Found in Translation

For Idaho Senate Majority Leader Bart Davis, co-chair of the CSG International Committee, learning proper protocol when traveling abroad has been an exercise in trial and error.

“It has been the learning experience for me to do things wrong, so that I could learn to do them right,” he told participants in the Found in Translation: Global Protocol for Foreign Delegations session, sponsored by the CSG International Committee.

Davis shared with members of the committee and audience a few tips he’s learned along the way, including tips from a recent CSG delegation to China in October. Among his list were to smile, even when tired; visit socially with foreign counterparts, you may just end up with a new friend; use an interpreter—not an app; and never take the opportunity for granted.

Missouri International Trade and Investment Manager Ann Pardalos said global protocol boils down to using good manners and common sense. Using what she called the “platinum rule”—treating others as they would like to be treated—can go a long way to developing rapport with foreign counterparts.

“First impressions are so important,” she said. “Your actions are a reflection of your organization, your family, your state and your country.”

And biases and cultural generalizations, she warned, should be left behind. “If you can’t check biases and negative attitudes at the door then, frankly, you shouldn’t get off the plane.”

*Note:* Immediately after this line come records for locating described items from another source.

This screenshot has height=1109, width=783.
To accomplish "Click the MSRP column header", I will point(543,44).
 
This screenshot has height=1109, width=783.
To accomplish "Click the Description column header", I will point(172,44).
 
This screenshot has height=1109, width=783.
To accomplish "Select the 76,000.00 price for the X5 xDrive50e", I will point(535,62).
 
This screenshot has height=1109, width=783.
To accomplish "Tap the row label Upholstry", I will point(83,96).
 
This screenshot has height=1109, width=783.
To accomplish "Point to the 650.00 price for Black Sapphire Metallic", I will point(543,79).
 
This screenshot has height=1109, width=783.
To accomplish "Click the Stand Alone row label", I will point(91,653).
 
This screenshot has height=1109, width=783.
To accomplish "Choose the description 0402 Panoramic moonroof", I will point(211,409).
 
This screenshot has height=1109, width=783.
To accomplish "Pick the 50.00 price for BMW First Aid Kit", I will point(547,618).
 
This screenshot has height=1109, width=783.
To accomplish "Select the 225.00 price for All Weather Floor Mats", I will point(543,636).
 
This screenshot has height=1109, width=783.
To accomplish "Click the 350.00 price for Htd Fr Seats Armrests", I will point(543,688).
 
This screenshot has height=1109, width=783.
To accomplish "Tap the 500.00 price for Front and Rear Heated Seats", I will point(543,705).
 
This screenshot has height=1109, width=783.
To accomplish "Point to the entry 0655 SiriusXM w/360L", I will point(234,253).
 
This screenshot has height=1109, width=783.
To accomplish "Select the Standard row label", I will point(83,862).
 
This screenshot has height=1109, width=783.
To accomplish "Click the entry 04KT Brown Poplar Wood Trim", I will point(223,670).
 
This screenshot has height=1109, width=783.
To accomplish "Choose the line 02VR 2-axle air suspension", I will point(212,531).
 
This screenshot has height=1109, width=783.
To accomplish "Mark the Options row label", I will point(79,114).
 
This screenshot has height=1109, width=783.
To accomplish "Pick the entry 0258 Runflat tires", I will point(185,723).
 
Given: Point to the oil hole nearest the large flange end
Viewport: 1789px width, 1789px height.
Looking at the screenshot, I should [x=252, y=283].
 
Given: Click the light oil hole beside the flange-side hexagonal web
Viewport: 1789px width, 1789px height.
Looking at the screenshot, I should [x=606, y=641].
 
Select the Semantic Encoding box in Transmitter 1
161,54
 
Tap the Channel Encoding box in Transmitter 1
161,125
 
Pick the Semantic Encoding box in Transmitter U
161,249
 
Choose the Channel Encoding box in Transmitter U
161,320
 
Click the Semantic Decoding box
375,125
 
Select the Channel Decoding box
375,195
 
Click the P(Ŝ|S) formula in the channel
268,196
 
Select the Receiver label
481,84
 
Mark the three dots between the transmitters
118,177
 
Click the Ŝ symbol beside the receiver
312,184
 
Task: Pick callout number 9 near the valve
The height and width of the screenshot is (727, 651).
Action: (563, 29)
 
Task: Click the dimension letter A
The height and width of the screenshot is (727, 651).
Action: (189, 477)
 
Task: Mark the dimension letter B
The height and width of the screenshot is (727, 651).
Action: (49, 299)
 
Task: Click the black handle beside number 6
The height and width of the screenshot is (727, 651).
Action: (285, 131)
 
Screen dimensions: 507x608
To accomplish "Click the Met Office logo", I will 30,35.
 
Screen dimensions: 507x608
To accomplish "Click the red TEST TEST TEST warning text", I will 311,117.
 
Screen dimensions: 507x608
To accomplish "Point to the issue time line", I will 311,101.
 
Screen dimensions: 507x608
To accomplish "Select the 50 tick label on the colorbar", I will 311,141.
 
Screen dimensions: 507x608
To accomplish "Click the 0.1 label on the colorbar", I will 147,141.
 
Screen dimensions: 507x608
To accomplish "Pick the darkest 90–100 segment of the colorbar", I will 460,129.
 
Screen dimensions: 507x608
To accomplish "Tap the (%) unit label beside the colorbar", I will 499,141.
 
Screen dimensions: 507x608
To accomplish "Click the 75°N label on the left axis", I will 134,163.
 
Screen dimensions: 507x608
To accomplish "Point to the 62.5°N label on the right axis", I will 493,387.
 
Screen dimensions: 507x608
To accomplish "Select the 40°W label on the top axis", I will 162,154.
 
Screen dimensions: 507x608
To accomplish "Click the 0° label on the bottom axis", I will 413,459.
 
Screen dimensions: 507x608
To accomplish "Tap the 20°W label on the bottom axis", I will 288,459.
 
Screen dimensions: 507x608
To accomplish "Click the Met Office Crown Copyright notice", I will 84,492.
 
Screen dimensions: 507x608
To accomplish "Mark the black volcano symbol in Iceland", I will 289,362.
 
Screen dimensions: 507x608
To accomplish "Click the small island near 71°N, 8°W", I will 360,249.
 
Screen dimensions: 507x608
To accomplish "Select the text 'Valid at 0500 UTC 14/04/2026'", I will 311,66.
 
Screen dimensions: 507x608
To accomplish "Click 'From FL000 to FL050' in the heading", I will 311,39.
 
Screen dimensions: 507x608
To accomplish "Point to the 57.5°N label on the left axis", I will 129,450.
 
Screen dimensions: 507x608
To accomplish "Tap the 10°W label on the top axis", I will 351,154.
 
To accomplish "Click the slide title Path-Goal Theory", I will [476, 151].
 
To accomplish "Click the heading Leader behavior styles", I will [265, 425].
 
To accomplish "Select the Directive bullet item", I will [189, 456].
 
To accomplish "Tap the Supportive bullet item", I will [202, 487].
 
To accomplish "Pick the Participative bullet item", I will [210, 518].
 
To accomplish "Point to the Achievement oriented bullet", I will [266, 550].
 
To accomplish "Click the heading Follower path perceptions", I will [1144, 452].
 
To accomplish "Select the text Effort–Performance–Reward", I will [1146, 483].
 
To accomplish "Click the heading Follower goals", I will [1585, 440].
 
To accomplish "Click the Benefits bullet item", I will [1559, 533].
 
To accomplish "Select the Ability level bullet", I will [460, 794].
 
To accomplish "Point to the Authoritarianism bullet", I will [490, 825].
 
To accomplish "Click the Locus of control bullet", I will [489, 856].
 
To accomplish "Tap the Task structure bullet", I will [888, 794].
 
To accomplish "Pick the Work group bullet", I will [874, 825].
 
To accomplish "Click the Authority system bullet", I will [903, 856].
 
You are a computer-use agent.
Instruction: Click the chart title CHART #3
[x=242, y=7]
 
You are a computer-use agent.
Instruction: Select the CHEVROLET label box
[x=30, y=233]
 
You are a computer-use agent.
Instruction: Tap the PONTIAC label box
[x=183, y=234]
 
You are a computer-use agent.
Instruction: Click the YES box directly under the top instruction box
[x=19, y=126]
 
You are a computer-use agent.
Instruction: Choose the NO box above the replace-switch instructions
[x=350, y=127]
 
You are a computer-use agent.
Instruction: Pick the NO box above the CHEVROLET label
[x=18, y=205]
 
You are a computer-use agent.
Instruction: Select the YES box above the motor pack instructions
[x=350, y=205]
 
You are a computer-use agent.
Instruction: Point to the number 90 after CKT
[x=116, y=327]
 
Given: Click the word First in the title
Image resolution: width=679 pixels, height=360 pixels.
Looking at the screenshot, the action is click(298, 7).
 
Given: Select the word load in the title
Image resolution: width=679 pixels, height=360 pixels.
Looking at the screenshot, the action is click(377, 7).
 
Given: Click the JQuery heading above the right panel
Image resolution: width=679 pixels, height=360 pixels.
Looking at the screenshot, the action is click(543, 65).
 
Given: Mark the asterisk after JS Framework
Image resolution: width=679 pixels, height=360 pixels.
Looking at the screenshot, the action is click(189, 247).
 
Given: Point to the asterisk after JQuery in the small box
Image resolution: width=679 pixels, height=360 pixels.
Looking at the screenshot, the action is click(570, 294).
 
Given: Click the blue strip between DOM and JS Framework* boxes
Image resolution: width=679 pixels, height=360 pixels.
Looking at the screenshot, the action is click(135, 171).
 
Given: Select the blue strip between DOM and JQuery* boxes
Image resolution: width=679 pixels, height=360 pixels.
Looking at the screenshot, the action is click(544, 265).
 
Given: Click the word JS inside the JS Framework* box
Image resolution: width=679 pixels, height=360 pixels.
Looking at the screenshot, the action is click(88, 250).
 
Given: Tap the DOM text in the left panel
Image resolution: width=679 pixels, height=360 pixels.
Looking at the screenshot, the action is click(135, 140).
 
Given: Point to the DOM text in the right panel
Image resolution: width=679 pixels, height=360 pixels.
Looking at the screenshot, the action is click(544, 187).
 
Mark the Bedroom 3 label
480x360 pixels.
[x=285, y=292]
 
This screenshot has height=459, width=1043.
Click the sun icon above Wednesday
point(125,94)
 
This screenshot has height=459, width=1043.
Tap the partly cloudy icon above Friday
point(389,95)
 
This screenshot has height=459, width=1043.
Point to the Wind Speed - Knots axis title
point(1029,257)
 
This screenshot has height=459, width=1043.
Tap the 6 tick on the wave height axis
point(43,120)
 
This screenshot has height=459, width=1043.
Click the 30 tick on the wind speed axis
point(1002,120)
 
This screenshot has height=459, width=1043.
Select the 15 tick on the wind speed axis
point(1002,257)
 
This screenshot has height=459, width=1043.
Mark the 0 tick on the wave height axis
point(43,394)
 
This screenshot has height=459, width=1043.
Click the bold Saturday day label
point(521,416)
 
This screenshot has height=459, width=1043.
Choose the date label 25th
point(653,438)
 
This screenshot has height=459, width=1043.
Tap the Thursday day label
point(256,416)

According to Shannon Shellenberg of the California Senate Office of International Relations, mastering global protocol is about “marrying knowledge with the art of grace under pressure.” Legislators already know a thing or two about operating with grace under pressure, she said. “To be at ease internationally, you just have to add in knowledge.”

Consul General of Canada Louise Blais said that even for career diplomats, learning the cultural nuances of other countries is an important and ongoing process, but officials shouldn’t take it too far. “A little research goes a long way; you don’t need to be an expert,” she offered. “Don’t become local … they won’t like that.”

Shellenberg agreed that doing a bit of homework can help. But even then, she warned, sometimes mistakes are made.

“I’ve never seen a faux pas that couldn’t be fixed without a little communication, understanding and some humor,” she said.

In other words, said Blais, “Be yourself—your most polite, gracious self.”